*** Reading text
Review request, 25k (I think I might finally be getting the hang of things)

I just finished a 13x13 game and I this is the first game where I felt like I knew what I was doing, as opposed to just reacting to my opponent’s moves (I know that sounds kinda mundane, but as a TPK who’s just starting out, feeling that I know what’s going on during a game is something that doesn’t happen too often yet). That being said, I know for sure that I made several mistakes/bad plays (the most obvious one being around moves 26-30). As such, I was wondering if someone would be willing to review this game so that I can get an idea of what I did right and where I goofed up.

Link to the game:

Hi there RedAgent14, I think I commented on a game you played not so long ago, so I’m happy to see you back here.

I took a look over your game, and have done you a game review, here is the link: Review

I have jotted a few notes in the review for you already. But what I didn’t put in there was some helpful information on where you can learn a few things.

The first thing you are going to want to work on is your opening. Coming to grips with different opening styles and what they do and why we play them and such. Many people will say that this is too complex for a new player, I say it the foundation for understanding the rest of the game.
******
• _Tasks to complete_
(A) Print the passage of the Go game review post starting at "Hi there RedAgent14, I" and ending at "a few things.", word for word.
(B) Render every line of the records below as a JSON list of strings, one string per line, leaving out blank lines.
*** Task inputs
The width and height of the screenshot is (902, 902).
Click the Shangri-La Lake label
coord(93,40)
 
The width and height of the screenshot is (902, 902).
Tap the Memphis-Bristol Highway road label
******
• _Solutions_
(A)
Hi there RedAgent14, I think I commented on a game you played not so long ago, so I’m happy to see you back here.

I took a look over your game, and have done you a game review, here is the link: Review

I have jotted a few notes in the review for you already. But what I didn’t put in there was some helpful information on where you can learn a few things.

(B)
[
  "The width and height of the screenshot is (902, 902).",
  "Click the Shangri-La Lake label",
  "coord(93,40)",
  "The width and height of the screenshot is (902, 902).",
  "Tap the Memphis-Bristol Highway road label"
]